──────── TEXT ────────
In [132]:
import numpy as np
import matplotlib.pyplot as plt

In [140]:
def loadSimpData():
    datMat = np.array([[ 1. ,  2.1],
        [ 2. ,  1.1],
        [ 1.3,  1. ],
        [ 1. ,  1. ],
        [ 2 ,  1. ]])
    classLabels = np.array([1, 1, -1, -1, 1])
    return datMat,classLabels


def loadDatasets(filename):
    fr = open(filename)
    lengthOfFeat = len(fr.readline().strip().split('\t'))
    datasets = []
    labels = []
    for line in fr.readlines():
        array = np.array(line.strip().split('\t'))
        datasets.append(array[:lengthOfFeat - 1])
        labels.append(float(array[-1]))
        
    n, p = np.shape(datasets)
    dataMat = np.zeros((n, p))
    for i in range(n):
        for j in range(p):
            dataMat[i][j] = float(datasets[i][j])
    return dataMat, np.array(labels)


def stumpClassify(dataMatrix,dimen,threshVal):#just classify the data
    retArray = np.ones((np.shape(dataMatrix)[0]))
    retArray[dataMatrix[:,dimen] <= threshVal] = -1.0
    return retArray
   
    
def buildStump(datasets, labels, D):
    n, dimension = np.shape(datasets)
    numStep = 10
    minError = np.inf # initialize minimal error
    bestClassifier = {'dimension': 0, 'threshold': 0}  # initialize the threshold
    for dim in range(dimension):  # for each dimension's feature set
        minData = np.min(datasets[:, dim])
        maxData = np.max(datasets[:, dim])
        stepSize = (maxData - minData) / numStep
        for j in range(-1, numStep + 2):
            errorArray = np.zeros(len(datasets))  # initialize error array for missclassification counting
            threshold = minData + j * stepSize
            labelArray = stumpClassify(datasets, dim, threshold)
            errorArray[labels != labelArray] = 1  # count the number of missclassification data
            error = np.sum(D * errorArray)
──────── GIVEN INFORMATION ────────
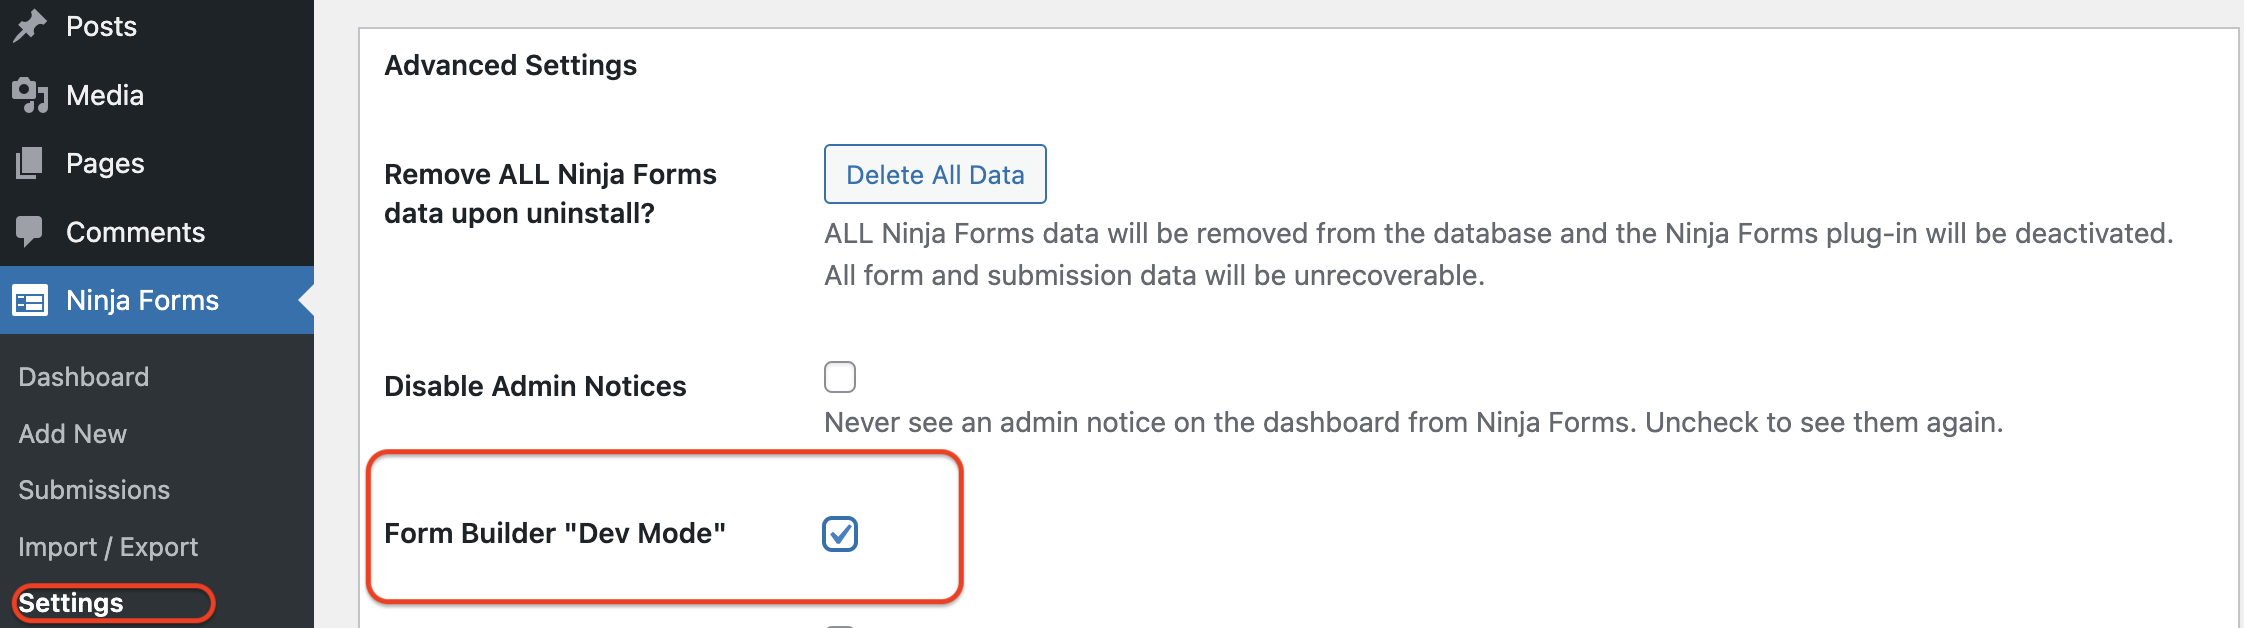Screen dimensions: 2244x628
Task: Click Add New under Ninja Forms
Action: click(71, 433)
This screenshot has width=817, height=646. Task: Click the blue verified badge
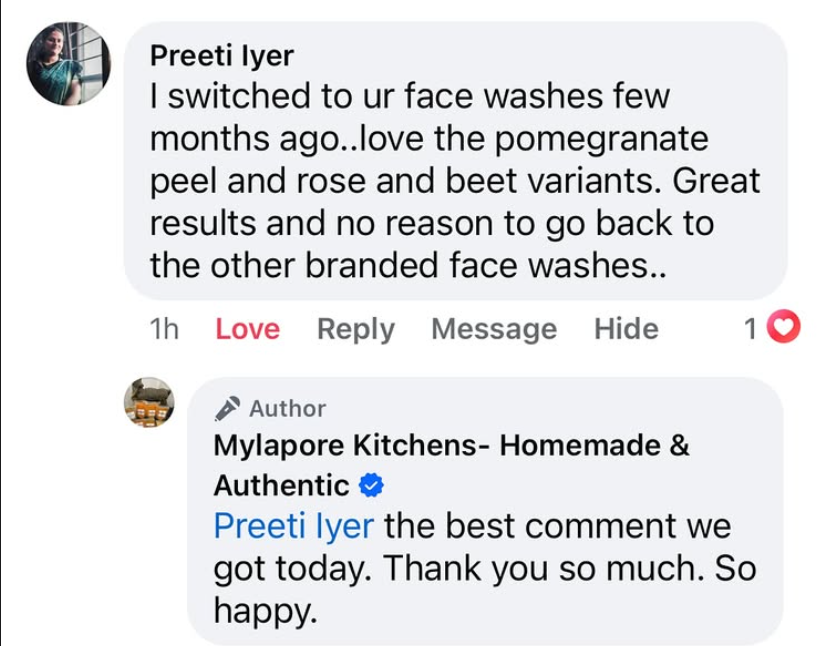[370, 486]
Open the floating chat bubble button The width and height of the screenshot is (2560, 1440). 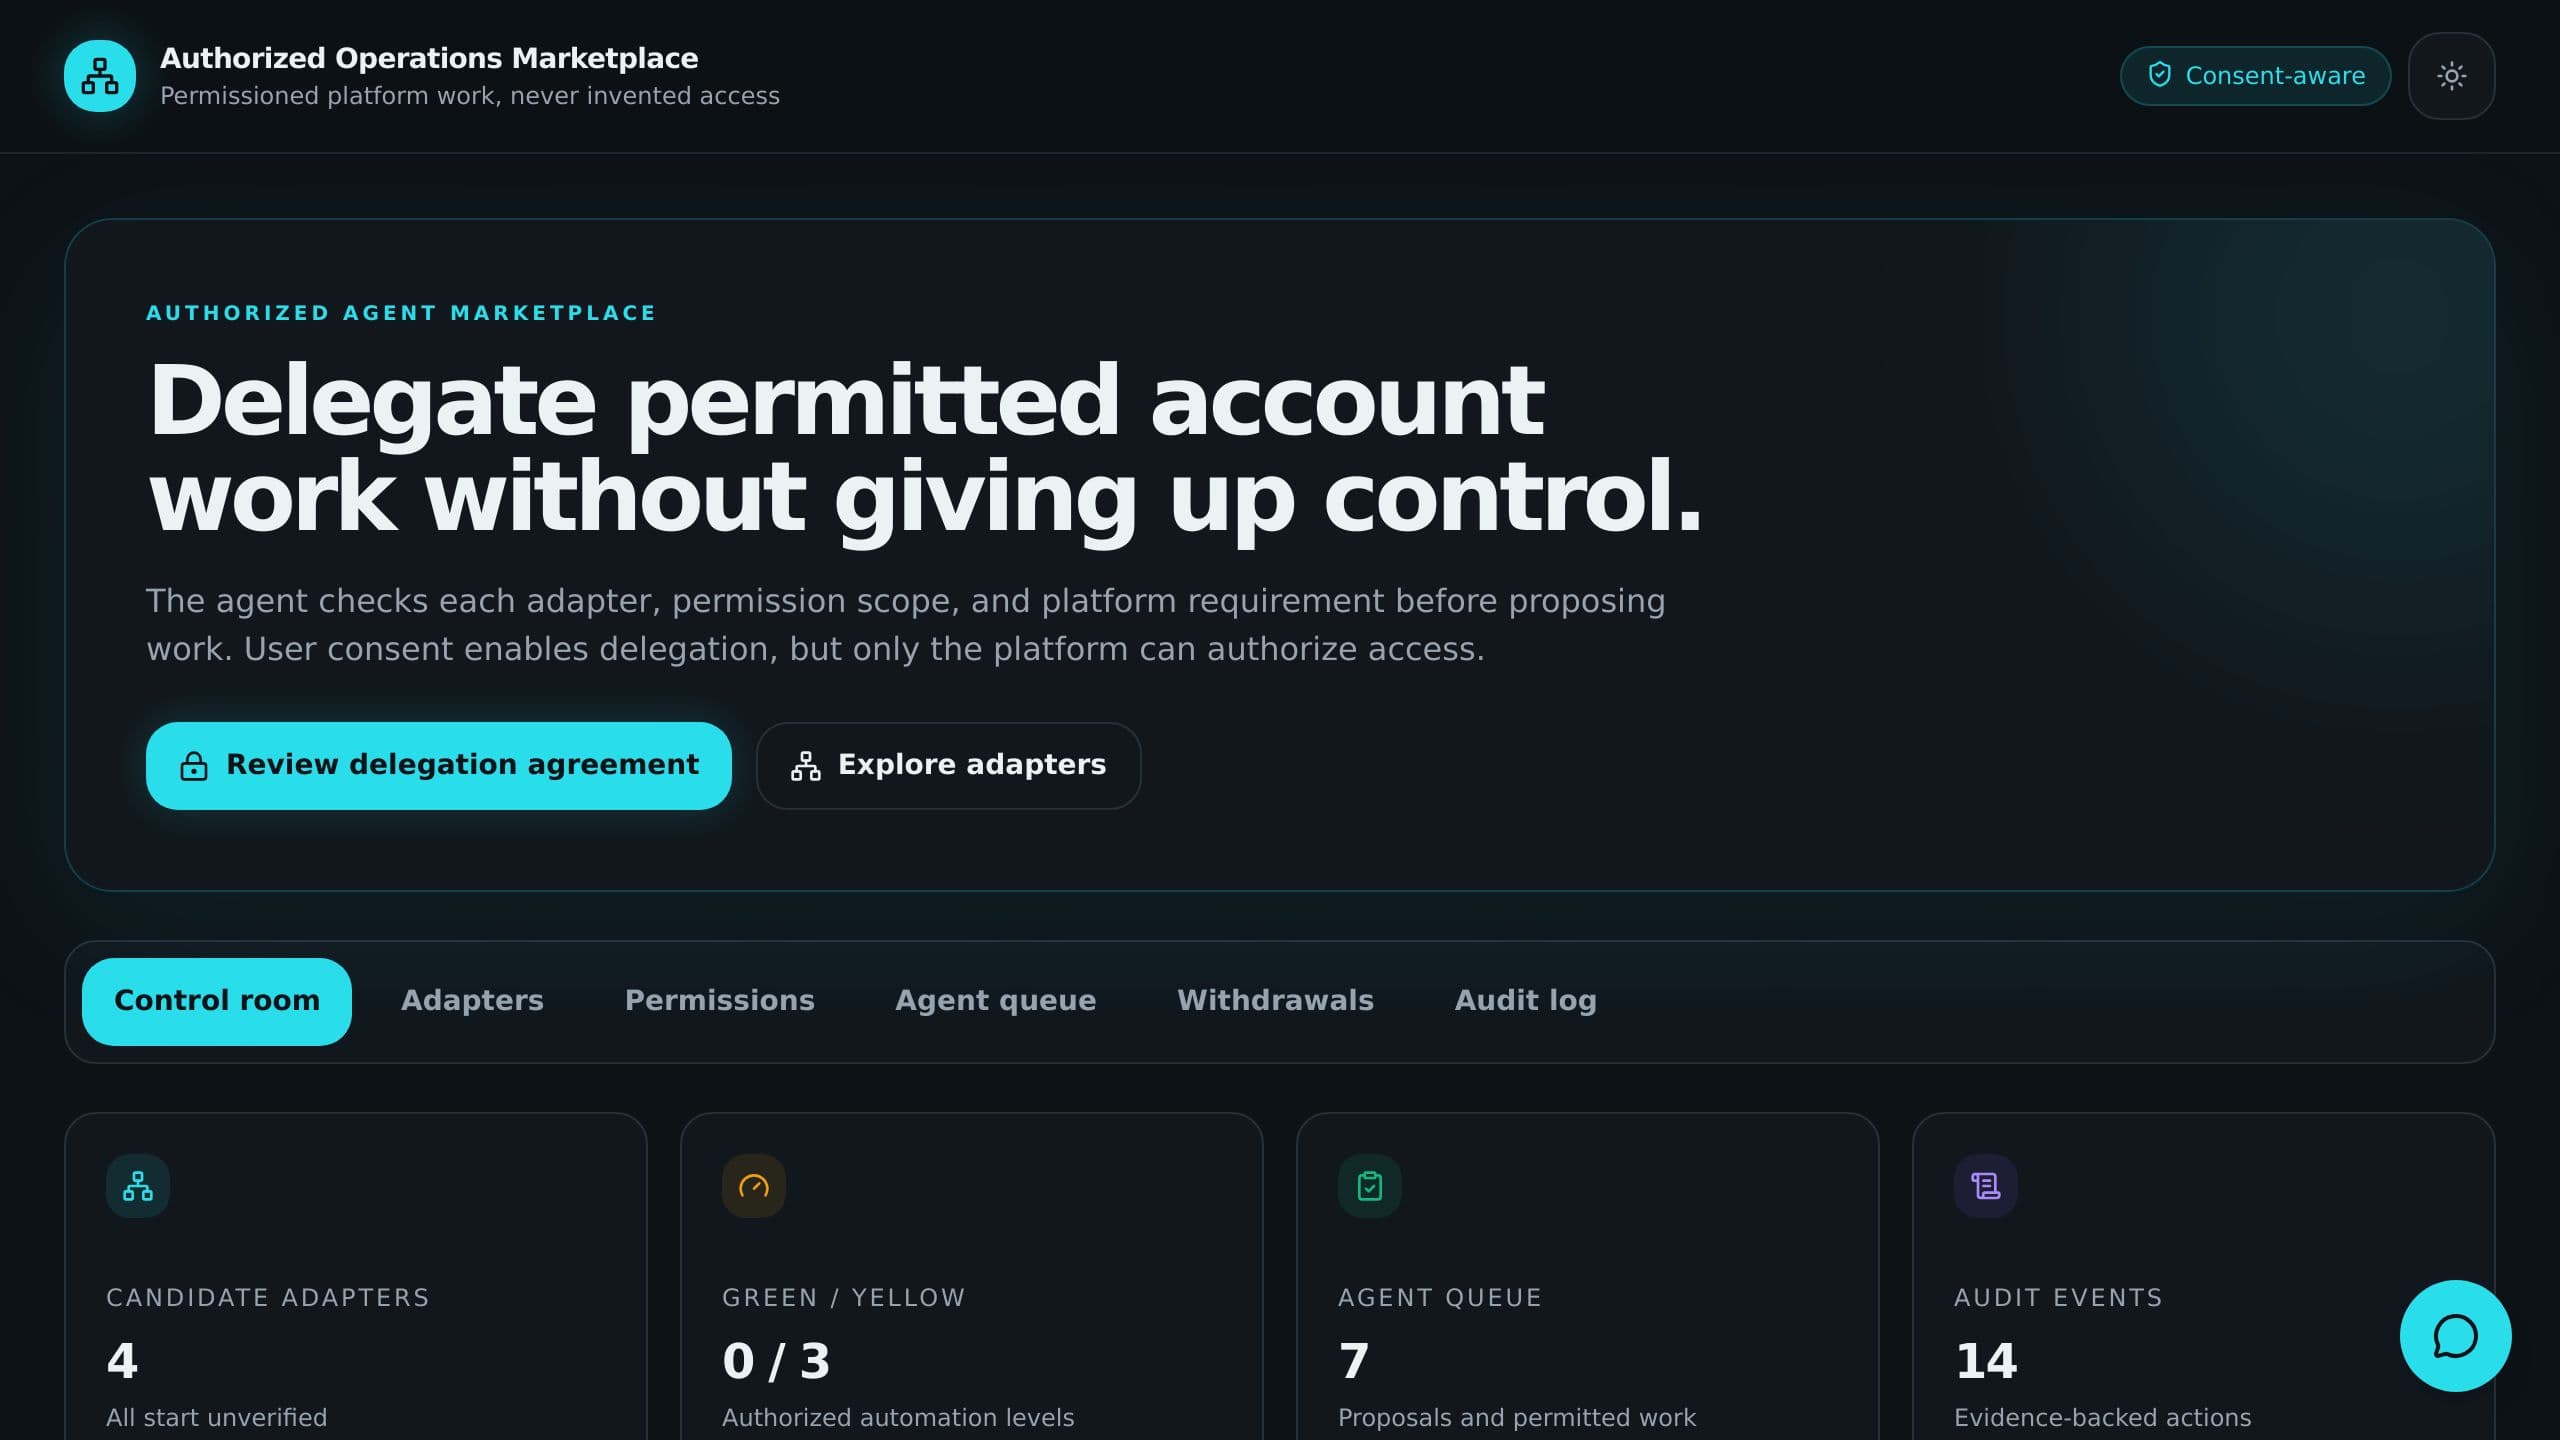(x=2455, y=1336)
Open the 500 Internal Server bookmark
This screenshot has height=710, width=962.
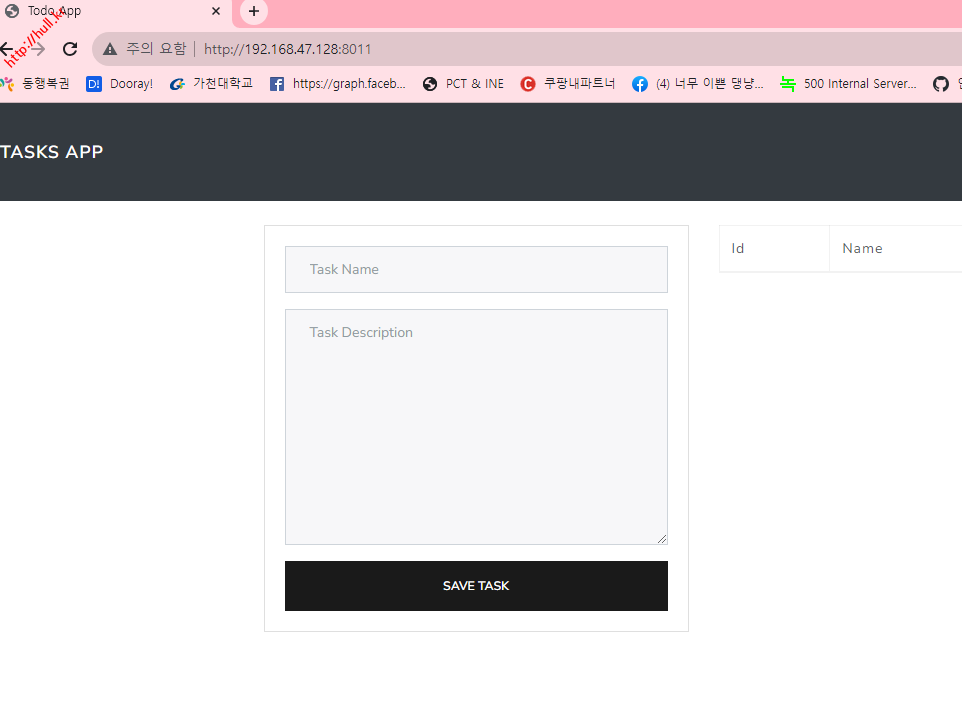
────────
**WHAT TO WORK ON:** Pick up the Python code for building a decision stump at the point where it stops, and continue writing it.

**RESULT FOR THIS TASK:**
            if error < minError:
                minError = error
                classEst = labelArray
                bestClassifier['dimension'] = dim
                bestClassifier['threshold'] = threshold     
    return bestClassifier, classEst, minError


def adaBoostModel(datasets, labels, iteNum):
    n, p = np.shape(datasets)  # n: number of instances, p: dimension for each instance
    D = np.ones(n) / n  # initialize the weights array for each instance
    classEstimate = np.zeros(len(labels))  # initialize the final classifier
    predictLabel = np.ones(len(labels)) # initialize final predicted labels for each instance
    classifiersBuckets = [] # store each weak basic classifier
    alpha = np.zeros(iteNum)
    for ite in range(iteNum):
        bestClassifier, classEst, minError = buildStump(datasets, labels, D)
        alpha[ite] = 0.5 * np.log((1 - minError) / minError)  # update classifier linear coefficient alpha
        bestClassifier['D'] = D
        bestClassifier['alpha'] = alpha[ite]
        classifiersBuckets.append(bestClassifier)  # add this weak classifer into buckets
        Z = np.sum(D * np.exp(-alpha[ite] * labels * classEst))
        D = D * np.exp(-alpha[ite] * labels * classEst) / Z  # update weigth for each instance
        classEstimate += alpha[ite] * classEst
    classEstimate = np.sign(classEstimate)
    finalError = len(predictLabel[classEstimate != labels]) / len(labels)
    return classEstimate, finalError, classifiersBuckets


def accuracyAda(testSets, testLabels, classifiers):
    """
    input a single unkonwn test datasets instance and 
    output its final label using the train model classifiers
    """
    predictedLabels = 0
    for classify in classifiers:
        labels = stumpClassify(testSets,classify['dimension'],classify['threshold'])
        predictedLabels += classify['alpha'] * labels
    predictedLabels = np.sign(predictedLabels)
    accuracy = len(testLabels[predictedLabels == testLabels]) / len(testLabels)
    return accuracy

In [142]:
dataMat,classLabels = loadSimpData()
numIt = 3

classEstimate, minError, classifiersBuckets = adaBoostModel(dataMat, classLabels, numIt)
print(classEstimate)
print(minError)
print(classifiersBuckets)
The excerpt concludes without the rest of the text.